### Job:
Output as a JSON list of strings the lines of the records starting at the line that contains "How do I perform: Open the Indicators panel?" and ending at the line that contains "Looking at the screenshot, I should point(658,173).", with one string per line and blank lines left out.

### Data to use:

★ ★ ★ ★

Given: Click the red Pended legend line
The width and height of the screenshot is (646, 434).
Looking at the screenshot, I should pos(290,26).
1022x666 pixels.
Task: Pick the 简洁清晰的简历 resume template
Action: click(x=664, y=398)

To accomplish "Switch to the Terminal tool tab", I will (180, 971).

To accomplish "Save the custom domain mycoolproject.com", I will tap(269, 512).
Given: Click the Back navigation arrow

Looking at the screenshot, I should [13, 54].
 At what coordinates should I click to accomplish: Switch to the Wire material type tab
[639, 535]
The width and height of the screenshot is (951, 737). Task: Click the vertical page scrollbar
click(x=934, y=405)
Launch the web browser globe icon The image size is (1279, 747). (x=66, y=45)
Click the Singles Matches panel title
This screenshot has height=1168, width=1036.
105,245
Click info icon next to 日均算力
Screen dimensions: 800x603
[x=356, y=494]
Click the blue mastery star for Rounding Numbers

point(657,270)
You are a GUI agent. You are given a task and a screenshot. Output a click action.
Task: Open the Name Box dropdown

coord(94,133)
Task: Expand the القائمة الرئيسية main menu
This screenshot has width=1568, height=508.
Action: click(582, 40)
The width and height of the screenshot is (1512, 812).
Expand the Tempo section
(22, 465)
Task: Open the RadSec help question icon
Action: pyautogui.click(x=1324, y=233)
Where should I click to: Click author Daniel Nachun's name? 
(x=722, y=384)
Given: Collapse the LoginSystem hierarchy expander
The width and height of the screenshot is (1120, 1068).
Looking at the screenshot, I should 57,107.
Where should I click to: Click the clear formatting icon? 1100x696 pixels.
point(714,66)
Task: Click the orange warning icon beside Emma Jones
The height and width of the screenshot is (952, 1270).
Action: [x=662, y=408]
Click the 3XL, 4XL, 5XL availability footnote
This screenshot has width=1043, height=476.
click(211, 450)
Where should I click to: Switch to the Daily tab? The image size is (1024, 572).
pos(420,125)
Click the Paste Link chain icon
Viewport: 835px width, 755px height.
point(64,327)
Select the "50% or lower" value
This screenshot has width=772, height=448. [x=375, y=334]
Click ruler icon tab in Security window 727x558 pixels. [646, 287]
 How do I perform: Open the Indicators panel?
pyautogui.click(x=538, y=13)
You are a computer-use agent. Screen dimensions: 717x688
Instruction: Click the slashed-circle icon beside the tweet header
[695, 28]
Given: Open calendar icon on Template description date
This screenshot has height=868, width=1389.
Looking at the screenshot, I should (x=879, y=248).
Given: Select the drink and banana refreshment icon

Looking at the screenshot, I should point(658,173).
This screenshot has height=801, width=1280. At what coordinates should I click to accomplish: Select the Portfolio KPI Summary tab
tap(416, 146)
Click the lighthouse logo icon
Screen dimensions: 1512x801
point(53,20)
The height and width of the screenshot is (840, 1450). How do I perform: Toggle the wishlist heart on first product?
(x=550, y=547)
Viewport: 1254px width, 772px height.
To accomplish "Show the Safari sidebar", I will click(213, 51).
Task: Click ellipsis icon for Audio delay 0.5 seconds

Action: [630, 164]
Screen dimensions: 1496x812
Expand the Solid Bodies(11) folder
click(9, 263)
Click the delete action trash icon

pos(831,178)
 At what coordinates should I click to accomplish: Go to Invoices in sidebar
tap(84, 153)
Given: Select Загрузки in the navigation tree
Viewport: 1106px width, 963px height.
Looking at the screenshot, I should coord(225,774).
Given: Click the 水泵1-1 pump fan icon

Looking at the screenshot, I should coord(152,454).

★ ★ ★ ★

### Result:
[
  " How do I perform: Open the Indicators panel?",
  "pyautogui.click(x=538, y=13)",
  "You are a computer-use agent. Screen dimensions: 717x688",
  "Instruction: Click the slashed-circle icon beside the tweet header",
  "[695, 28]",
  "Given: Open calendar icon on Template description date",
  "This screenshot has height=868, width=1389.",
  "Looking at the screenshot, I should (x=879, y=248).",
  "Given: Select the drink and banana refreshment icon",
  "Looking at the screenshot, I should point(658,173)."
]